▶ [INSTRUCTIONS FOR THE TASK]: Among the records that follow, find each line holding the word "Adventure" and copy it.

+ + + +

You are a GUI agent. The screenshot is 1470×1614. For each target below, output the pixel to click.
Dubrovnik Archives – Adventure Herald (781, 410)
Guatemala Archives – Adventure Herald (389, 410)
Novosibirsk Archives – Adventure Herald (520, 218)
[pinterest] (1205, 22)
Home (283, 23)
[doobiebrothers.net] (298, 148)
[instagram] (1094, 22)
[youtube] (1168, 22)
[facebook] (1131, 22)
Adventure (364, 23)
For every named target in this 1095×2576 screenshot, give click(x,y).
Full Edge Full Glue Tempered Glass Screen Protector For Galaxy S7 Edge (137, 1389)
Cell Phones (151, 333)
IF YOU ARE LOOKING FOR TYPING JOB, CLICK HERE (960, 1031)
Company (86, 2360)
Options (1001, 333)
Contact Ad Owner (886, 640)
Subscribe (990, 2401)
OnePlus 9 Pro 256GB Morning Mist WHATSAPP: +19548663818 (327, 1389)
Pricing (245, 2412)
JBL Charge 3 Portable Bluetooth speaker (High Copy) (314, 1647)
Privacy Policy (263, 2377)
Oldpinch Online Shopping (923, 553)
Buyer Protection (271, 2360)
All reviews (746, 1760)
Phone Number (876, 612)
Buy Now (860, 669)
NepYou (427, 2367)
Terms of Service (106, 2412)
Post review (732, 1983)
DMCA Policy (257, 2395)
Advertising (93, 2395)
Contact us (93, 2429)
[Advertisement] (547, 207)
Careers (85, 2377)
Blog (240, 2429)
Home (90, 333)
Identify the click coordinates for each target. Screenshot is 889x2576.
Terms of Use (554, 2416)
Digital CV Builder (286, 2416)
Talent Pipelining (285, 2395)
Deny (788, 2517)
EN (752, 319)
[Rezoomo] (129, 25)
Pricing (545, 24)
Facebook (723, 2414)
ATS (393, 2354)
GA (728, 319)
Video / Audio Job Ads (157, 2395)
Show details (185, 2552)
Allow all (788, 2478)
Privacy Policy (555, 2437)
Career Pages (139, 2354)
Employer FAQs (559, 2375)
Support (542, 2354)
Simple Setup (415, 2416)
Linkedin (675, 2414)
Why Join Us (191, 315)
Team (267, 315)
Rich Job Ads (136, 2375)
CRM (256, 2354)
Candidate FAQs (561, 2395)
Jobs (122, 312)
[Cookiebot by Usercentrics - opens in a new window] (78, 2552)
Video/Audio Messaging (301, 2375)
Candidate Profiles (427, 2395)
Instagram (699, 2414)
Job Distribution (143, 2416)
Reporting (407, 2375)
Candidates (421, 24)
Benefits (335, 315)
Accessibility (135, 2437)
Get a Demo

+ + + +

▶ [OUTPUT FOR THIS TASK]:
Dubrovnik Archives – Adventure Herald (781, 410)
Guatemala Archives – Adventure Herald (389, 410)
Novosibirsk Archives – Adventure Herald (520, 218)
Adventure (364, 23)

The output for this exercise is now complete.